■ **Exercise instructions**: Look through the material and copy each line holding "agent".

■ **Exercise data**:
>>>

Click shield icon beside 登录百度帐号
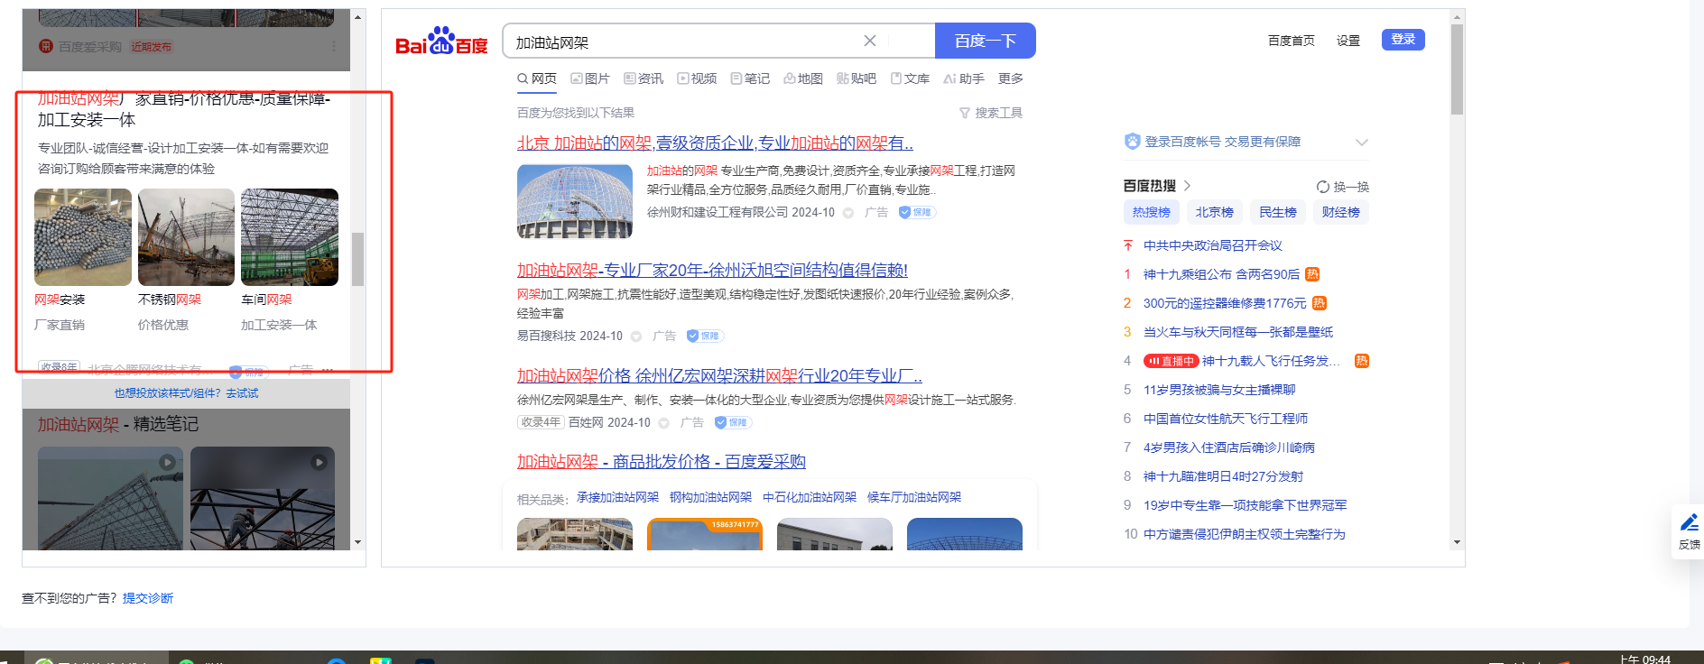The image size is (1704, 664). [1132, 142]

<<<
>>>

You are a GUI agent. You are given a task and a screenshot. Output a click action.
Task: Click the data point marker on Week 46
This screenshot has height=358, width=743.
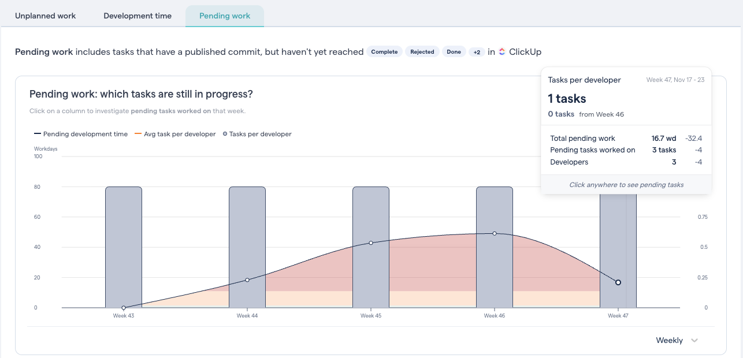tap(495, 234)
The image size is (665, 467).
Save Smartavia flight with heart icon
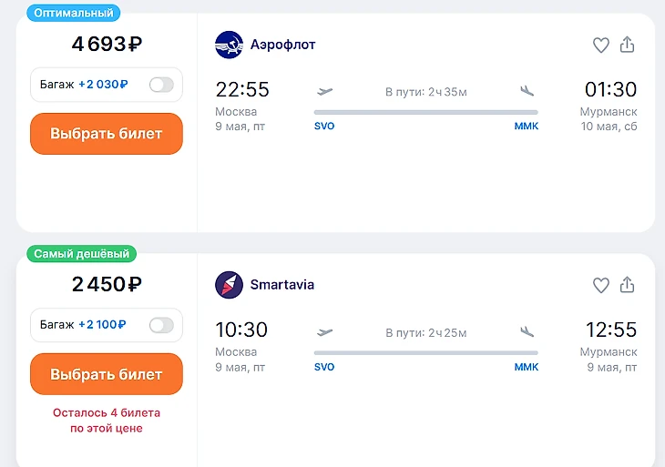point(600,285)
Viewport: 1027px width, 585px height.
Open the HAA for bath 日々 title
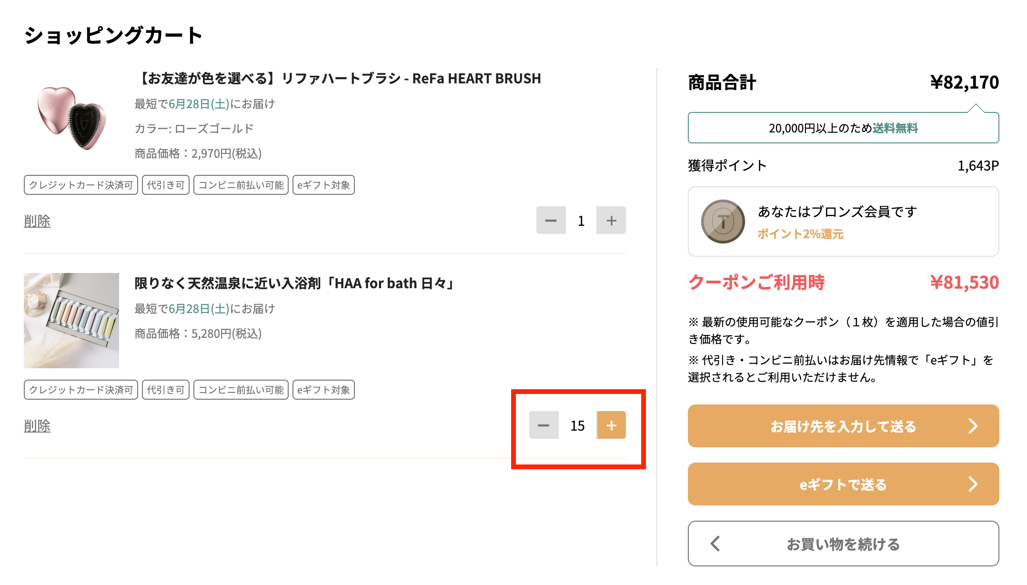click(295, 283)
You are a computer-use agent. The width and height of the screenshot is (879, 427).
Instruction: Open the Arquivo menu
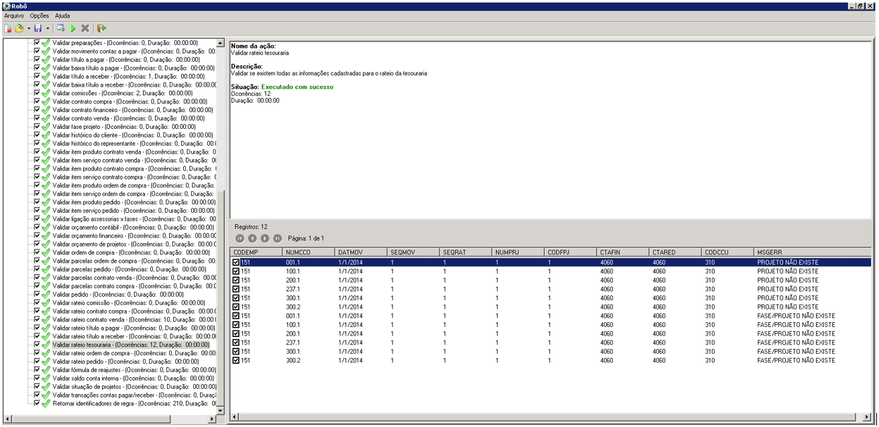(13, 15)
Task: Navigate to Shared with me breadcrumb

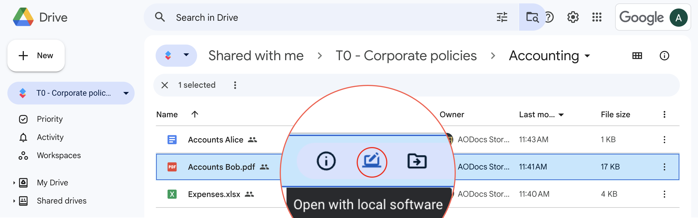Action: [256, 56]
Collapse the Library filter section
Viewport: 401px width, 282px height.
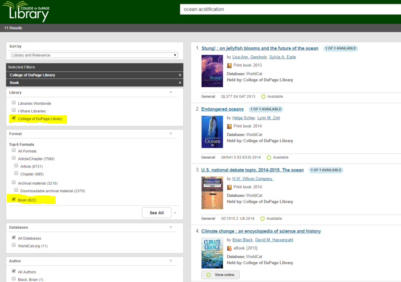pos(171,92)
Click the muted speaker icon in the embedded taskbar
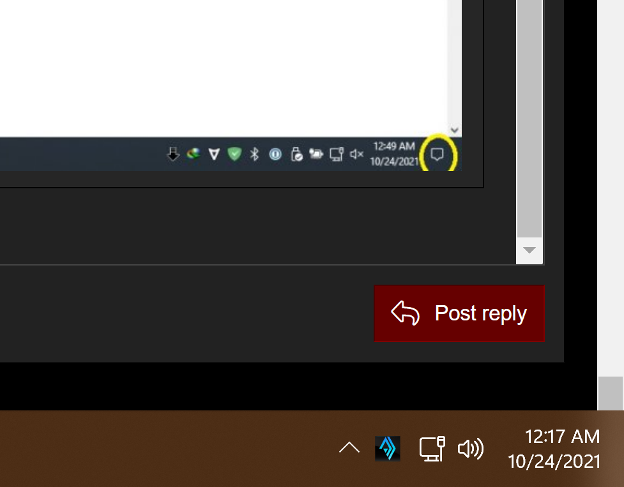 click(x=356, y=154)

<<<

■ **Answer to this task**:
You are a GUI agent. You are given a task and a screenshot. Output a click action.
You are a computer-use agent. The width and height of the screenshot is (879, 427).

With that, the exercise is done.